→ Exercise objective
Restate the records exactly. Include all of them.

Collected data entries:
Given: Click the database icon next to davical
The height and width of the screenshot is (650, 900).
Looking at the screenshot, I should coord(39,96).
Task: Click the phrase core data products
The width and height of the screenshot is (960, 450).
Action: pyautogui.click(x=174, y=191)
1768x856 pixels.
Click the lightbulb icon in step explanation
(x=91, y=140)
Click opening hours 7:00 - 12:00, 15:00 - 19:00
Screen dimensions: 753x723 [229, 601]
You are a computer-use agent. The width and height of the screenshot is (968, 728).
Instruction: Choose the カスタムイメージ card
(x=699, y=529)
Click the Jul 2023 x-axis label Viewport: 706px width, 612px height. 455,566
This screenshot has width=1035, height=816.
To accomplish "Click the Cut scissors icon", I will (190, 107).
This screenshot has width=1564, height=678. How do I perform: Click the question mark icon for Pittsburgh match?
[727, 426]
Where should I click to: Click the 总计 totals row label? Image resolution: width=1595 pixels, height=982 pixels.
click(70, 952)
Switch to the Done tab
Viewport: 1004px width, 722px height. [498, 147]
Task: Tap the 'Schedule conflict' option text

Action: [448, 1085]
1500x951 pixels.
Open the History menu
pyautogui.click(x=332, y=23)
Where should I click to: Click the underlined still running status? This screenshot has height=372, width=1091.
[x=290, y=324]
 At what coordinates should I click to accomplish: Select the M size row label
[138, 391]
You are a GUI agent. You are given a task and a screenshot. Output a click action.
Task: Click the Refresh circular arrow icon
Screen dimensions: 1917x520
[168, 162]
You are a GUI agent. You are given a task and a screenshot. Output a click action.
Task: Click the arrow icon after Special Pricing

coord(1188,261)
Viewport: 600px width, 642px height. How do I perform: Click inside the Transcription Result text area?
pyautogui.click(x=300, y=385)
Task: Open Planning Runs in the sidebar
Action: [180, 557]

→ Written reply
Given: Click the database icon next to davical
The height and width of the screenshot is (650, 900).
Looking at the screenshot, I should coord(39,96).
Task: Click the phrase core data products
The width and height of the screenshot is (960, 450).
Action: pyautogui.click(x=174, y=191)
1768x856 pixels.
Click the lightbulb icon in step explanation
(x=91, y=140)
Click opening hours 7:00 - 12:00, 15:00 - 19:00
Screen dimensions: 753x723 [229, 601]
You are a computer-use agent. The width and height of the screenshot is (968, 728).
Instruction: Choose the カスタムイメージ card
(x=699, y=529)
Click the Jul 2023 x-axis label Viewport: 706px width, 612px height. 455,566
This screenshot has width=1035, height=816.
To accomplish "Click the Cut scissors icon", I will (190, 107).
This screenshot has width=1564, height=678. How do I perform: Click the question mark icon for Pittsburgh match?
[727, 426]
Where should I click to: Click the 总计 totals row label? Image resolution: width=1595 pixels, height=982 pixels.
click(70, 952)
Switch to the Done tab
Viewport: 1004px width, 722px height. [498, 147]
Task: Tap the 'Schedule conflict' option text

Action: [448, 1085]
1500x951 pixels.
Open the History menu
pyautogui.click(x=332, y=23)
Where should I click to: Click the underlined still running status? This screenshot has height=372, width=1091.
[x=290, y=324]
 At what coordinates should I click to accomplish: Select the M size row label
[138, 391]
You are a GUI agent. You are given a task and a screenshot. Output a click action.
Task: Click the Refresh circular arrow icon
Screen dimensions: 1917x520
[168, 162]
You are a GUI agent. You are given a task and a screenshot. Output a click action.
Task: Click the arrow icon after Special Pricing

coord(1188,261)
Viewport: 600px width, 642px height. How do I perform: Click inside the Transcription Result text area?
pyautogui.click(x=300, y=385)
Task: Open Planning Runs in the sidebar
Action: [180, 557]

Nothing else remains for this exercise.